======== Information
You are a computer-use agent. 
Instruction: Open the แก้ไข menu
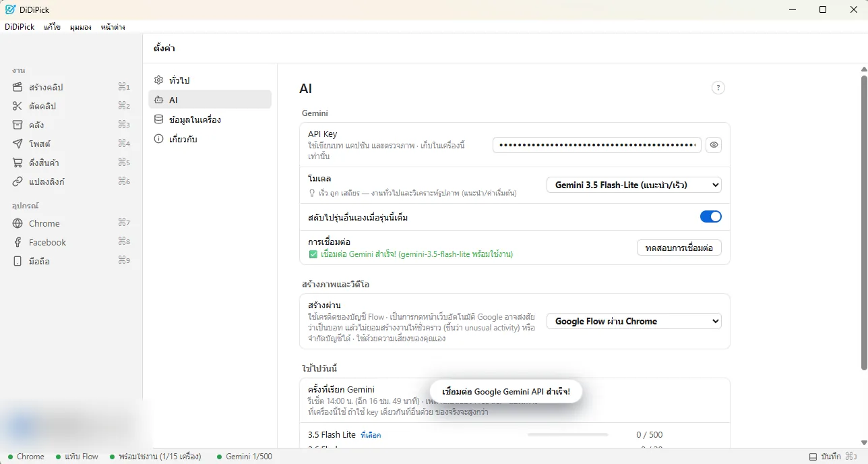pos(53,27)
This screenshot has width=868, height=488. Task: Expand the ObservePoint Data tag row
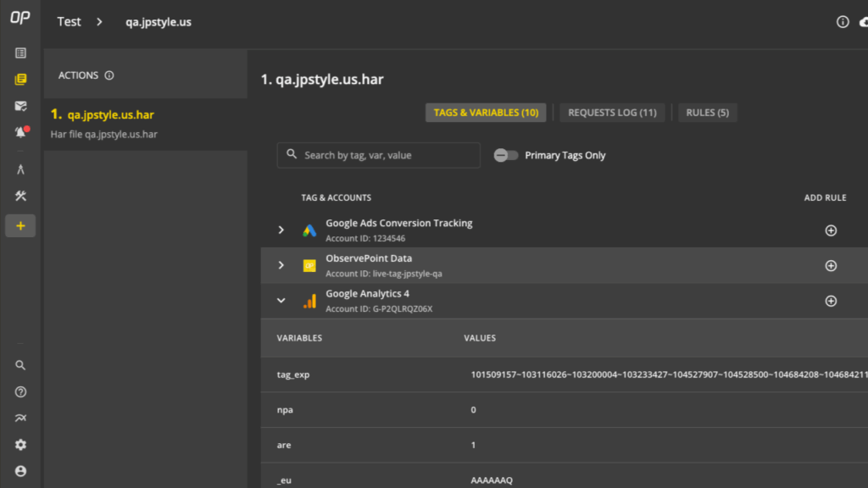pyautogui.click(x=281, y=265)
================
--- What this task involves ---
Output each entry verbatim; none of the pictures should be included.

--- Task answer ---
You are a computer-use agent. 
Instruction: Open the แก้ไข menu
pos(53,27)
This screenshot has width=868, height=488. Task: Expand the ObservePoint Data tag row
pyautogui.click(x=281, y=265)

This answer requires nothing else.